Zimbabwe: State-Assisted Funeral for Businessman Chidziva
Accomplished businessman and farmer, Mr Mike Gore Chidziva has been conferred with a State-assisted funeral in honour of the contribution he made before and after independence, President Mnangagwa has said.
The Head of State and Government visited the Chidziva family homestead yesterday at their farm in Beatrice to console them following his death at a Harare hospital early this week.
President Mnangagwa said Mr Chidziva, who was a renowned farmer and businessman, supported the Government in its programmes and provided financial and material support to the liberation struggle.
"I came here to give testimony of how close I was with the deceased. Ndivo vadhara vemusangano (They were elders of the party). We worked well with him and has left a mark which I do not think anyone of you will be able to emulate. He will get a State-assisted funeral. All the expenses will be paid by my Office," said President.
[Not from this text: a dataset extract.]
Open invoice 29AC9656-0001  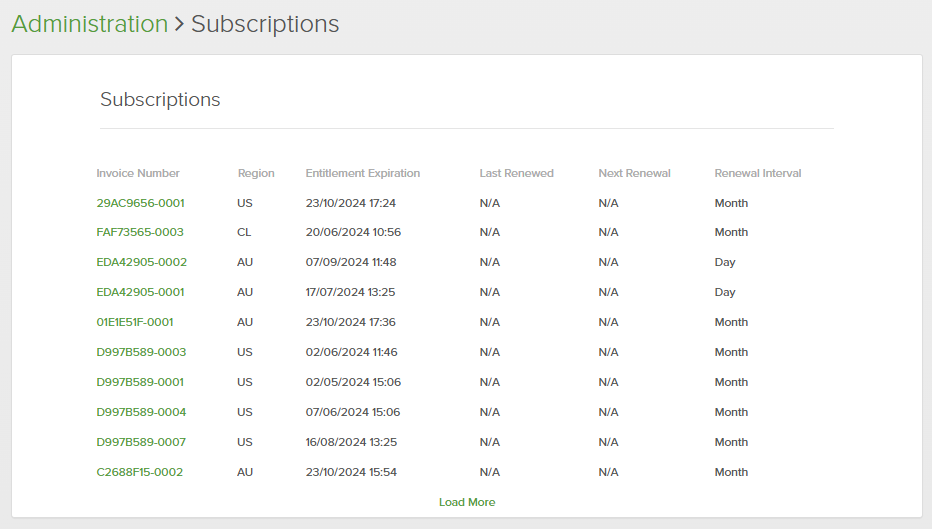coord(140,203)
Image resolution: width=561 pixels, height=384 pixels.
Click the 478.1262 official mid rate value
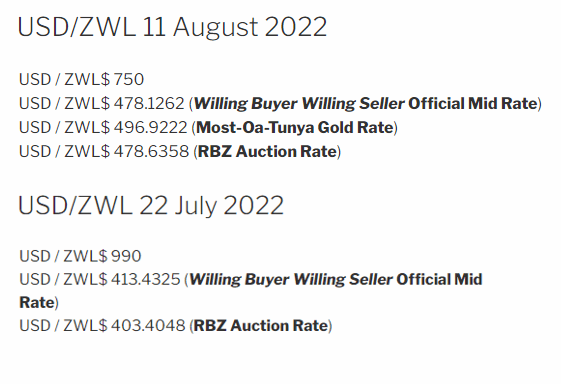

He chronicled how he came to know Mr Chidziva whom he described as his contemporary and close friend in the 1960s. During the time, they would meet to discuss various issues together with the founding president, Cde Robert Mugabe.
"We were about four, Edward Pswarai, Mr Chidziva, President Mugabe and myself. There was also Ben Mucheche. I was the youngest one. We got along very well," he said.
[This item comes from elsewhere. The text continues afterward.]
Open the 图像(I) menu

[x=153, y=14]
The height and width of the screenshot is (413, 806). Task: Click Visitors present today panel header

"I used to get sweet potatoes, rabbits and milk at this farm. So was President Mugabe. He had a safari in Hwange and would bring us game meat, that's how close we were."
President Mnangagwa said Mr Chidziva was a celebrated tobacco farmer.
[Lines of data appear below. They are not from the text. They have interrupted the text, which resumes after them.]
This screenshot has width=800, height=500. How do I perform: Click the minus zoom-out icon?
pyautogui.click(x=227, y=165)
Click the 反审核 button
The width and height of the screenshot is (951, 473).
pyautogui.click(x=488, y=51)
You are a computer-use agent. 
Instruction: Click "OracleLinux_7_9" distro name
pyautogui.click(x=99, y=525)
"He was an accomplished tobacco farmer, supported the Government. He would come to State House even during the time of President Mugabe, we would sit down, discuss several issues," said President Mnangagwa.
One of his sons, Silas, thanked President Mnangagwa and the Government for joining them in mourning.
"You left your busy schedule to be with us. We would want to thank you heartily," he said.
Barbra, described her father as a person who was family oriented.
"He valued education and family unit. He believed in hardwork, diligence. He made sure that all his children went to school because he valued education," she said.
Mr Chidziva, who lived on his farm in Beatrice, passed on at Park Town Hospital, Waterfalls in Harare.
He was 89.
Mr Chidziva, who started out in retail in the 1960s, represents an older generation of successful and pioneering black business people. He invested in farming in Beatrice in the 1980s.
A nationalist at heart, the businessman contributed immensely to both the financial and material needs of the liberation struggle that ushered in Zimbabwe's independence from Britain in 1980.
He owned the local Renault franchise (now Claas), Tanaka Power, commercial real estate that is on lease to OK Zimbabwe in some urban centres. He also had interests in safaris and tobacco processing and owned one of the most productive tobacco farms in the country in Beatrice.
He was a founding shareholder and director in Shearwater, a wildlife safari, and later founded Victoria Falls Hunters, Wintech windmills and ran a chain of supermarkets under the Chidziva Supermarkets brand.
He will be buried at Warren Hills this weekend.
Mourners are gathered at Chidziva estates, his farm in Beatrice.